Our own wounded remain nearly as uncounted. Colorado veterans officials have pleaded with the Pentagon and the VA for data on who will be returning in need of care. Unfortunately, such record-keeping conflicts with a White House policy of downplaying the wounded, so as not to sap enthusiasm for the battle.
And now, verifying what we already knew in our hearts, Alan Greenspan, of all people, has confirmed the war is actually just about oil. No kidding. Good thing our potential high school recruits don't read the financial pages. They might begin to wonder just what they're giving "back" to their country.
Don't get me wrong, I "support our troops." That's why I gripe about this senseless war.

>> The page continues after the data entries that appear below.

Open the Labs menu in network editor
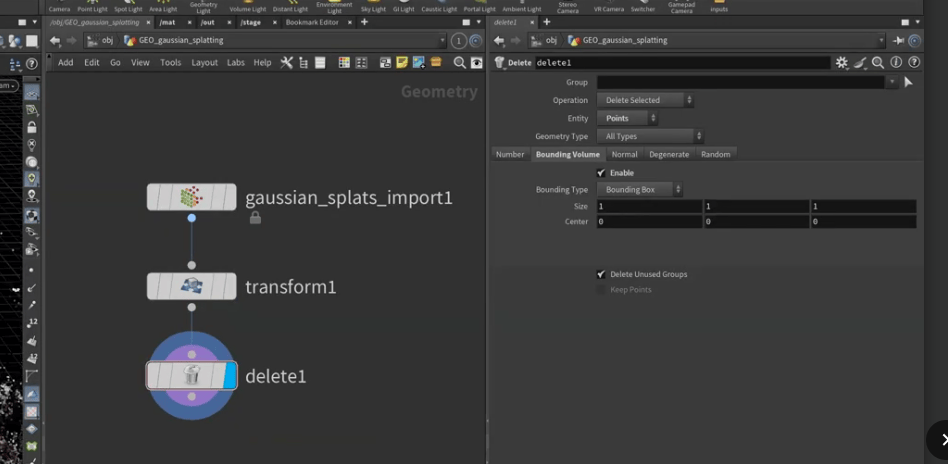Viewport: 948px width, 464px height. click(x=235, y=62)
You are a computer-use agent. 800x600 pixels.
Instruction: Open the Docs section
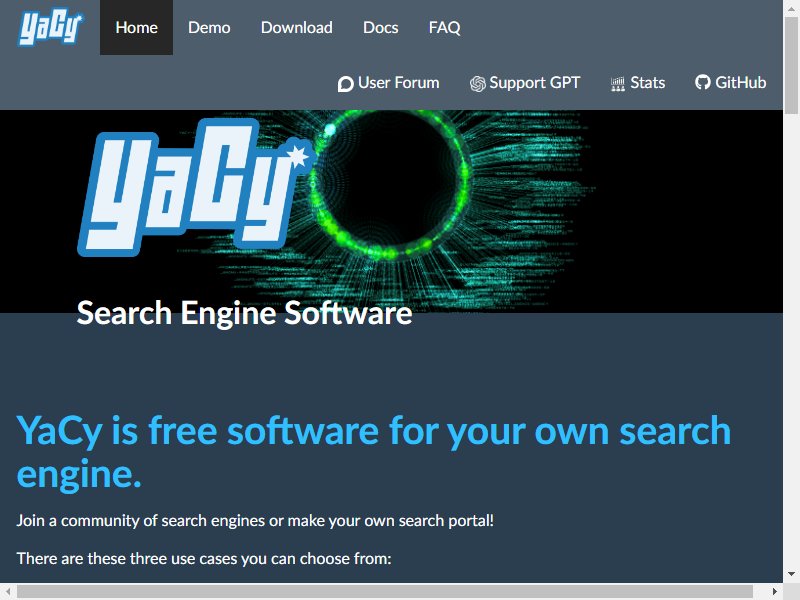tap(381, 28)
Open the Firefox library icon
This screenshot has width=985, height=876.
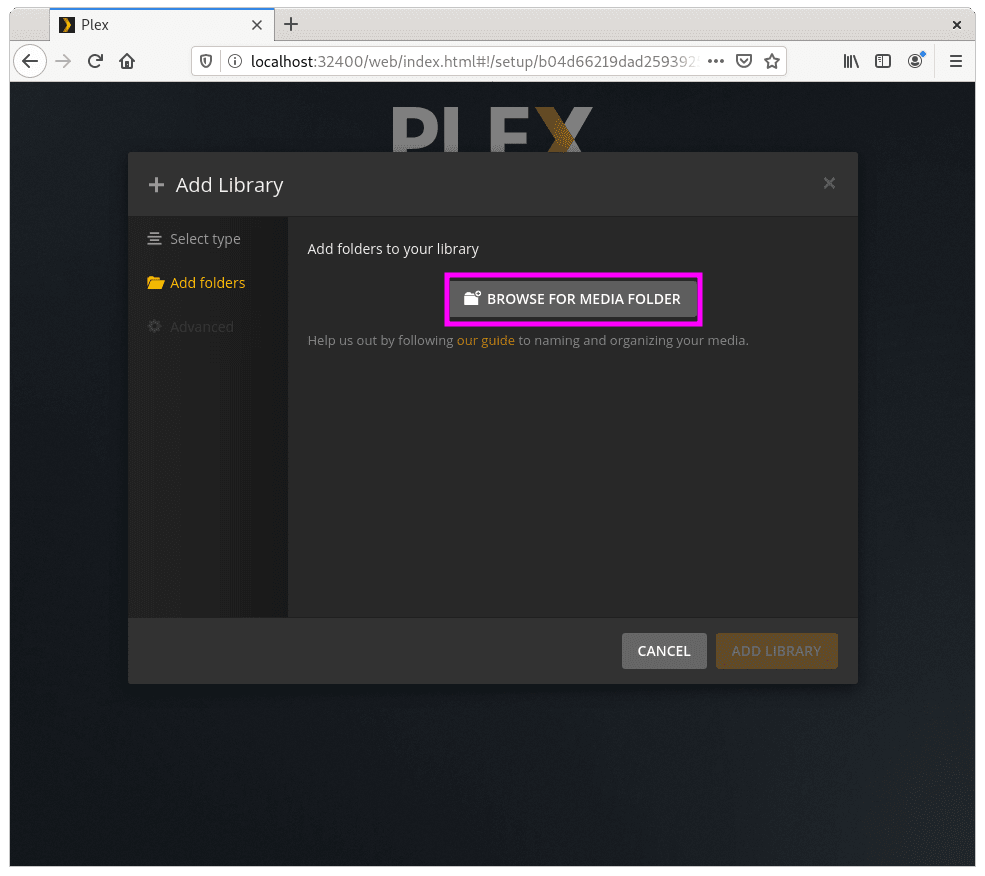coord(851,61)
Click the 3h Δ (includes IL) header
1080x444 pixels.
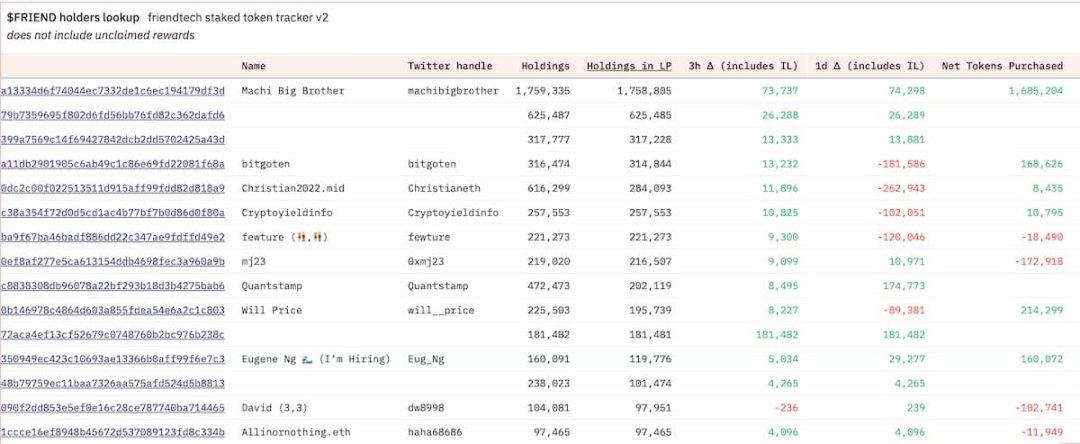(742, 66)
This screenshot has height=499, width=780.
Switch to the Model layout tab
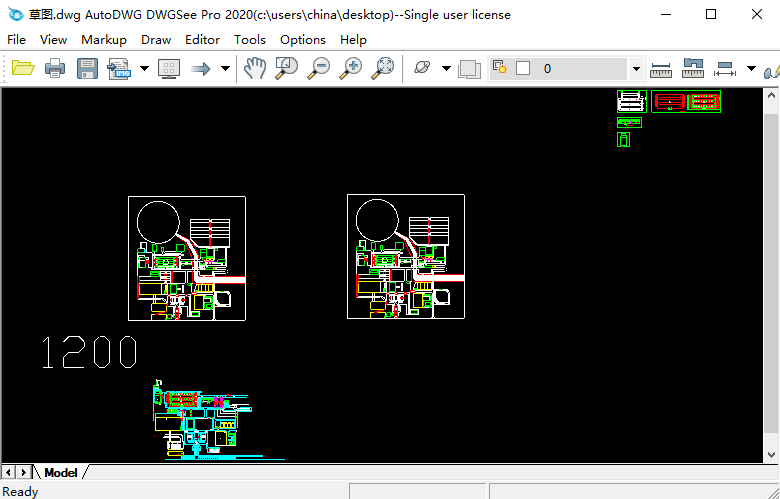click(60, 472)
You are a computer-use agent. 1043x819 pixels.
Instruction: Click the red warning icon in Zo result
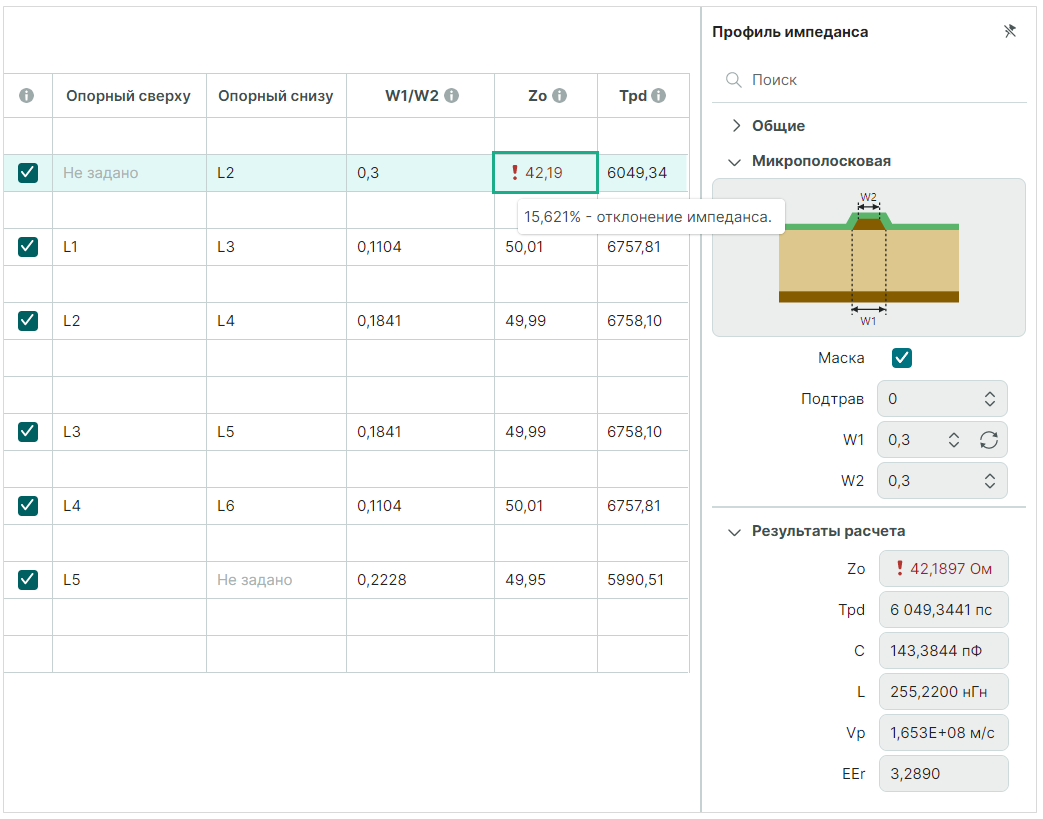point(900,569)
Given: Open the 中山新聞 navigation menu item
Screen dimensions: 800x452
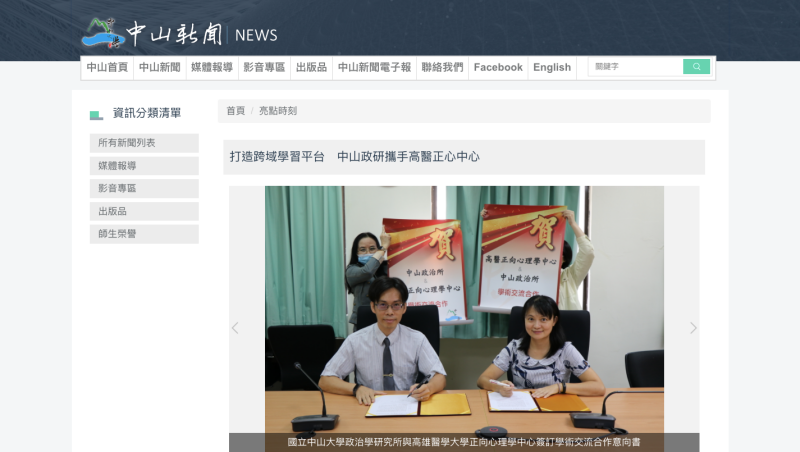Looking at the screenshot, I should click(159, 68).
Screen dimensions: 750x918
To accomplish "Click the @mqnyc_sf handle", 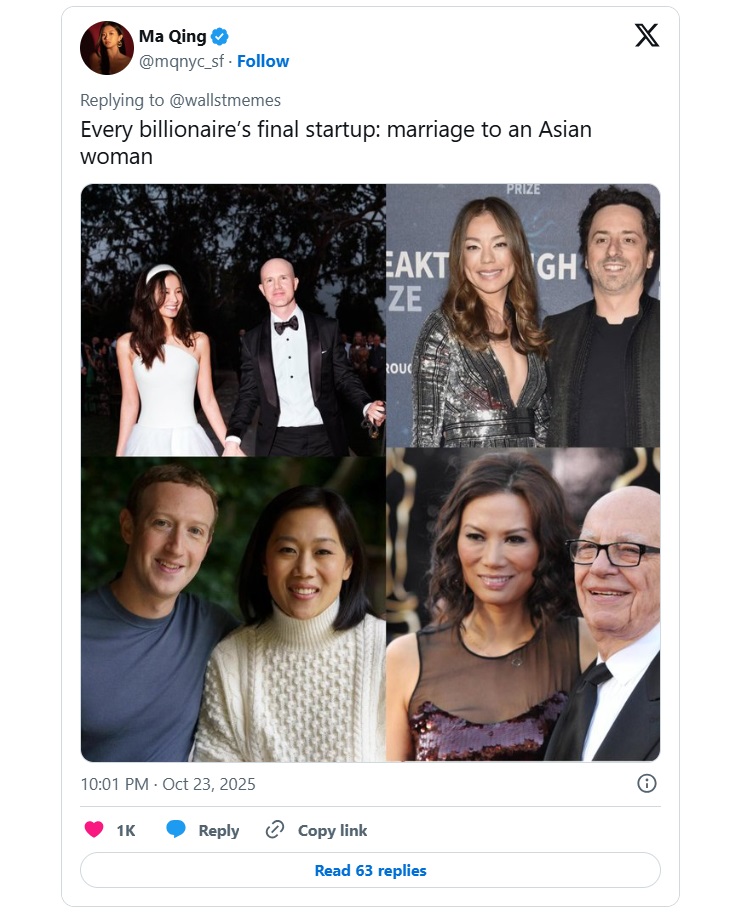I will (181, 61).
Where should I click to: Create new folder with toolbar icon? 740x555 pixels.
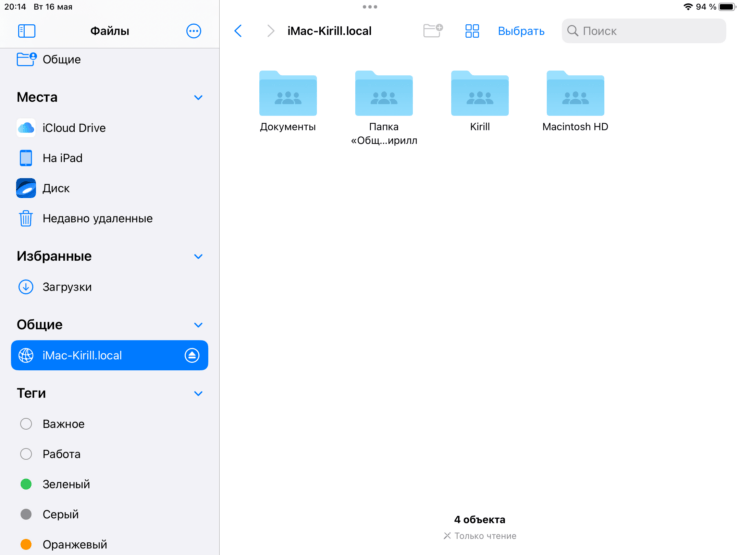tap(432, 31)
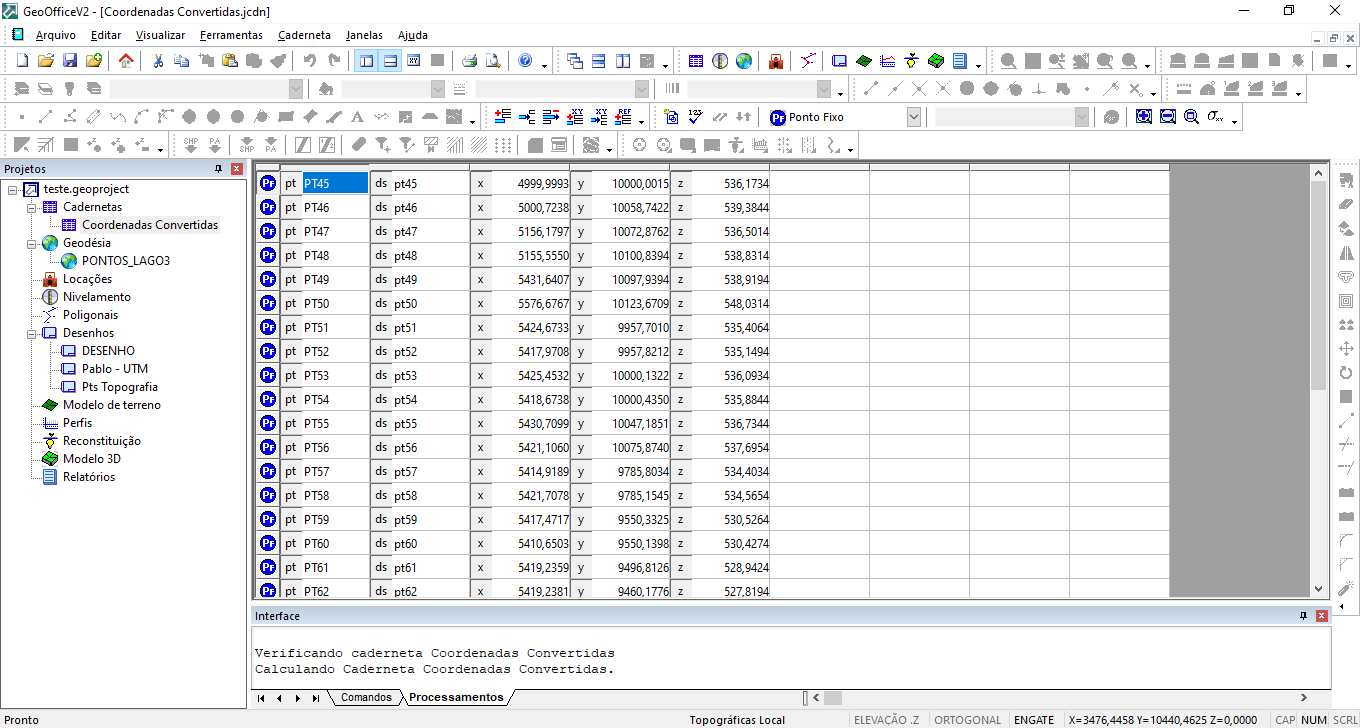Open the Ponto Fixo dropdown
Image resolution: width=1360 pixels, height=728 pixels.
pos(913,117)
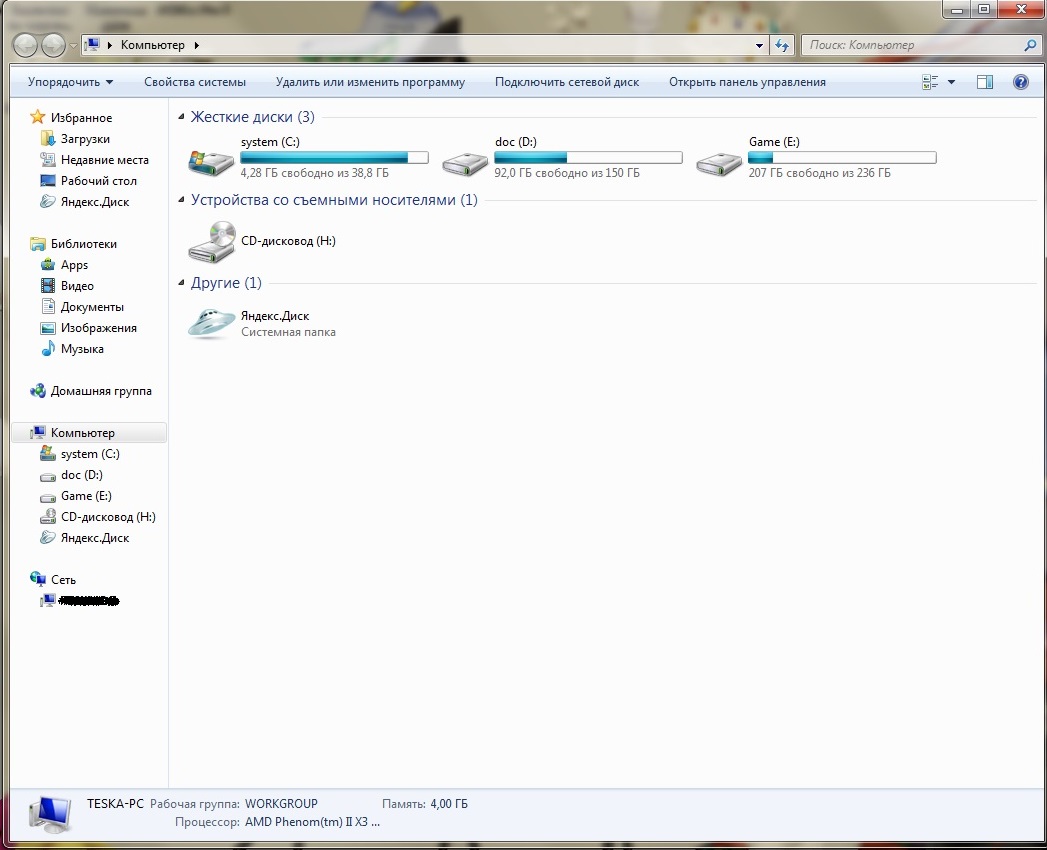The width and height of the screenshot is (1047, 850).
Task: Select the CD-дисковод (H:) drive icon
Action: [x=211, y=242]
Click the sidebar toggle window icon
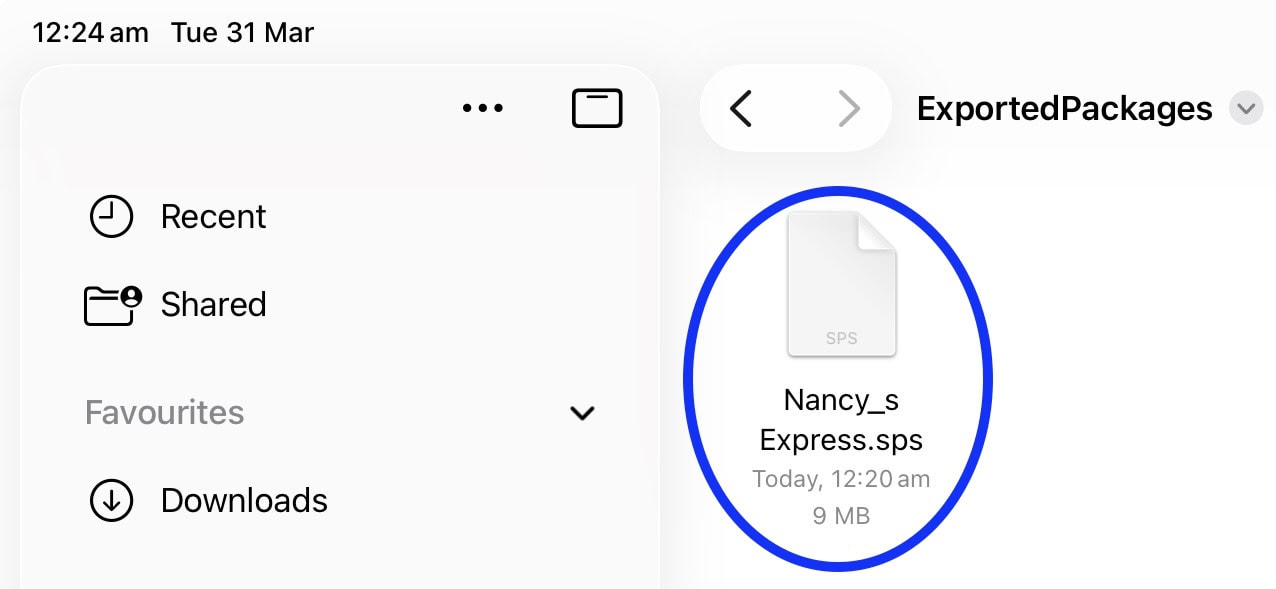Viewport: 1276px width, 589px height. [597, 107]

Cheering them into the grave, or a hospital, disabled for life, isn't support to me. And isn't it ironic that as our elected officials rally behind troop support, fewer than 1 percent of their children are serving in Iraq. Oh, such support can be found all over Colorado yellow ribbons on their SUVs. But no recruitment ads in the Summit Daily News or the Aspen Times. They know better.
When I served four years in the Army as a medic and X-ray tech, I didn't take lightly the commitment to defend our country. If I had been called to a battle I didn't agree with, I would have held my end of the bargain to the best of my ability. But that doesn't mean I'd have to agree with our leaders' justification for the war. Such is the case here. I do support our troops, but I'm still disgusted with the United States getting involved with Iraq in the first place.
Nevertheless, this poisonous oppressing of another country is quietly doing its insidious work on souls our souls. Even in conservative Colorado, we're becoming hardened to dead and dying foreign civilians, and homeless refugees, Muslim-bashing and destroyed cultures.
Such forsaking of conscience is a heavy price for a little more oil and empire.